IL App 2nd
Broad Discovery Permitted of Experts Retained by Insurer
The Illinois Appellate Court for the Second District, in an opinion written by Justice Zenoff with Justices Jorgensen and Schostok concurring, applying Illinois law, upheld the trial court’s discovery order directing defendant Allison Rancour to produce documents relating to two controlled expert witnesses retained by her insurer, State Farm Insurance Company (“State Farm”). Ms. Rancour was ordered to furnish information as to her controlled expert witnesses’ previous work for State Farm, State Farm’s in-house counsel, Bruce Farrel Dorn & Associates (“Bruce Farrel & Associates”), as well as Contemnor, Lucas, Olness & Associates, Ltd. (“Lucas Ltd.”)—outside counsel appointed by State Farm to defend Ms. Rancour. The appellate court affirmed on the basis that a party has reasonable control over the documents possessed by its insurer.
Plaintiffs Eric and Christine Grant filed a five-count complaint against Ms. Rancour stemming from a car accident. Ms. Rancour disclosed two controlled expert witnesses, pursuant to Illinois Supreme Court Rule 213(f)(3), Dr. Goldberg and Dr. Musacchio. The Grants served Ms. Rancour with interrogatories seeking, among other things, information regarding the doctors work as controlled experts on behalf of (1) Lucas Ltd.; (2) State Farm, and (3) State Farm’s in-house counsel, Bruce Farrel & Associates.
Lucas Ltd., counsel for Ms. Rancour, responded as to Dr. Goldberg’s work for their firm, but not as to Dr. Goldberg’s work for State Farm or Bruce Farrel & Associates. The Grants subsequently filed a motion to compel written discovery concerning Drs. Goldberg and Musacchio, alleging that Ms. Rancor provided incomplete and deficient answers because she failed to fully disclose information about the doctors’ work as expert witnesses for State Farm outside of what they did for Lucas Ltd.

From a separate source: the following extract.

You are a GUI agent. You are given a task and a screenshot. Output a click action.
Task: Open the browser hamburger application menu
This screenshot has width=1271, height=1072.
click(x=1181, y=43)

At the hearing on the motion to compel discovery, Lucas Ltd. argued that it could not provide the requested discovery because it was State Farm’s outside counsel and had no control over State Farm or Bruce Farrel & Associates. However, in a written order the trial court specified that “[d]efendant, her attorneys and insurer shall fully respond to interrogatory and production requests” regarding the legal and consulting work performed by Drs. Goldberg and Musacchio for Lucas [Ltd.], State Farm, and Bruce Farrel [& Associates] between 2016 and 2019, along with disclosures of the compensation received for such work. The trial court noted that “[i]t is not necessary to separately subpoena State Farm (or Bruce Farrell [sic] Firm, provided said firm members are employees of State Farm).”
Ms. Rancour refused to provide the requested information related to State Farm and Bruce Farrel & Associates, repeating her previous objections, stressing that Lucas Ltd. is “neither an employee of nor in-house counsel for State Farm, that State Farm and Bruce Farrel [& Associates] were nonparties, and that the proper procedure to procure documents from nonparties was through a subpoena.”

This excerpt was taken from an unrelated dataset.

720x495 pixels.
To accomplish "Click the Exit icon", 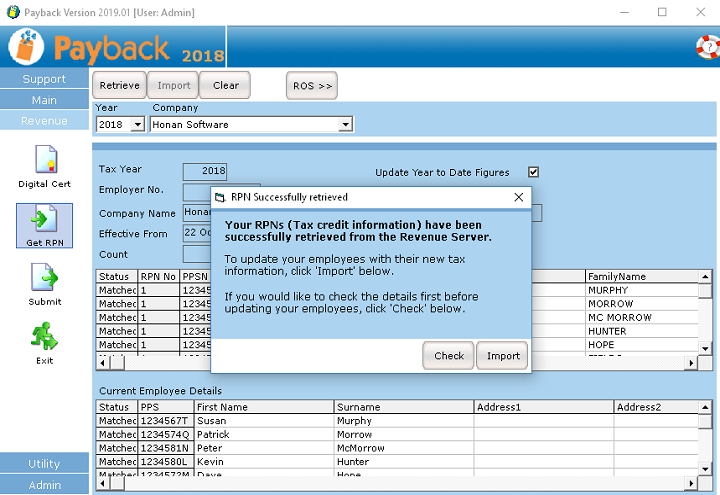I will coord(45,338).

The Grants filed a motion for sanctions, alleging that Ms. Rancour willfully refused to comply with and deliberately ignored the trial court’s order. Ultimately, the trial court found Lucas Ltd. in contempt of court and ordered that it pay a fine of $25 per day for failing to comply with its orders.
Lucas Ltd. appealed, making three arguments: “(1) the trial court had no personal jurisdiction over State Farm or Bruce Farrel [& Associates], and thus its order compelling the production of documents from those entities was void; (2) even if the discovery order was not void, the court abused its discretion in granting the motions to compel, and defendant complied in good faith with all discovery requirements under Illinois Supreme Court Rule 201 (eff. July 1, 2014); and (3) Lucas [Ltd.]’s noncompliance with the discovery order was based on a good-faith effort to secure an interpretation of an issue that would serve defendant and the court, and, therefore, the contempt finding should not stand.”
The appellate court noted that “[d]iscovery is intended to be a cooperative undertaking by counsel and the parties” –it should facilitate comity between parties. While acknowledging that discovery is not a “free for all,” the appellate court held that the Grants are entitled to information that will allow for a reasonable cross examination as to potential biases of expert witnesses. Ms. Rancour failed to take any action whatsoever to comply with the court’s order. Thus, the appellate court affirmed the trial court’s order requiring Ms. Rancour, her attorneys, and State Farm, to fully respond to the interrogatory and production requests. Grant v. Rancour, 2020 IL App (2d) 190802 (June 12, 2020).